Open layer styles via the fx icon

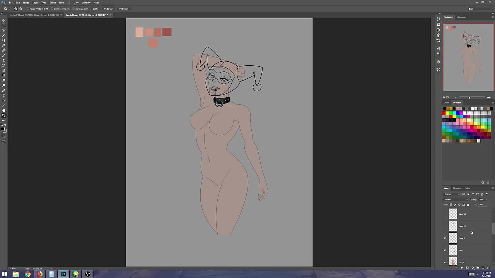point(462,268)
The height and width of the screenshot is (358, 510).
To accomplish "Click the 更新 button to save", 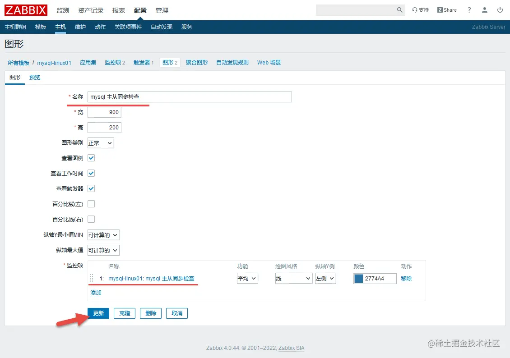I will click(98, 313).
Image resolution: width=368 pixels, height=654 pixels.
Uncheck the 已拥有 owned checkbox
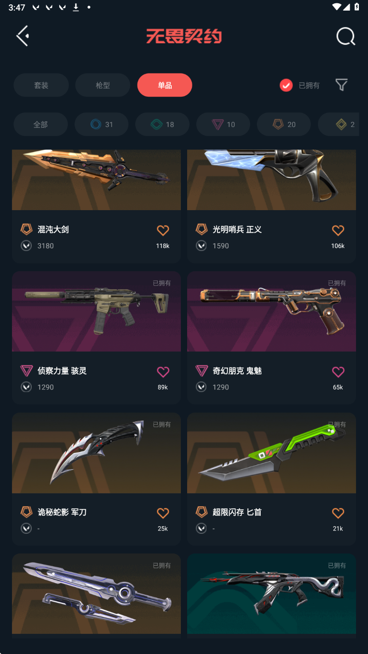286,85
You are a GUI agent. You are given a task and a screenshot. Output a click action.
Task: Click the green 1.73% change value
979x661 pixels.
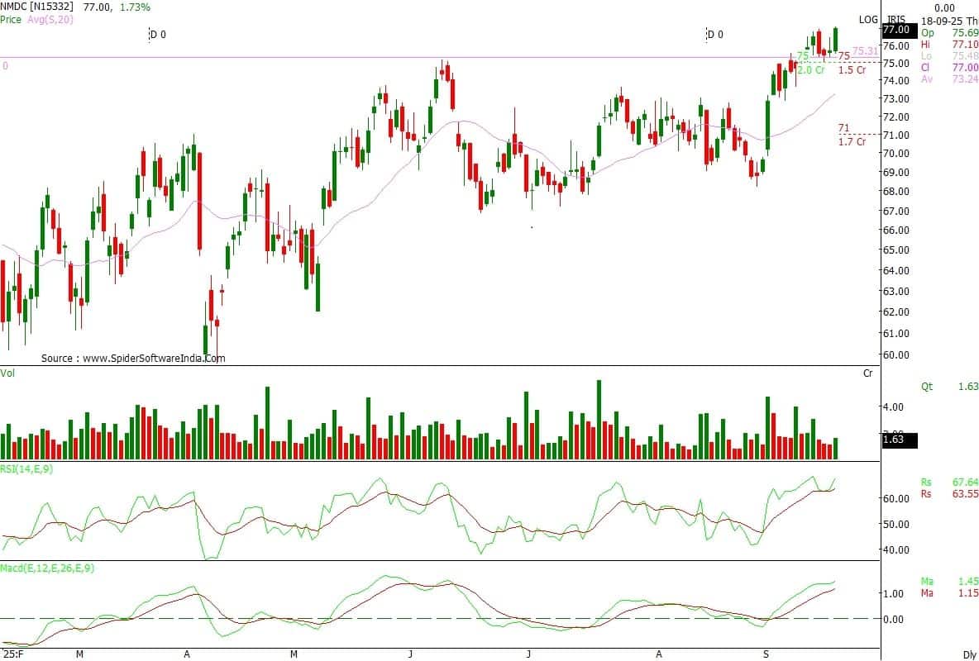(136, 7)
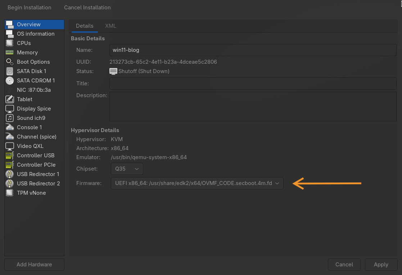This screenshot has height=275, width=402.
Task: Select the Sound ich9 device
Action: pos(31,118)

--------------------

SET TASK: Write out the entries word for word, starting at the line that contains "You are a GUI" and ending at the last line of the entries. Leave the pictures out.

TASK RESPONSE:
You are a GUI agent. You are given a task and a screenshot. Output a click action.
Task: Click the green 1.73% change value
979x661 pixels.
(136, 7)
This screenshot has height=275, width=402.
Task: Select the Sound ich9 device
Action: pos(31,118)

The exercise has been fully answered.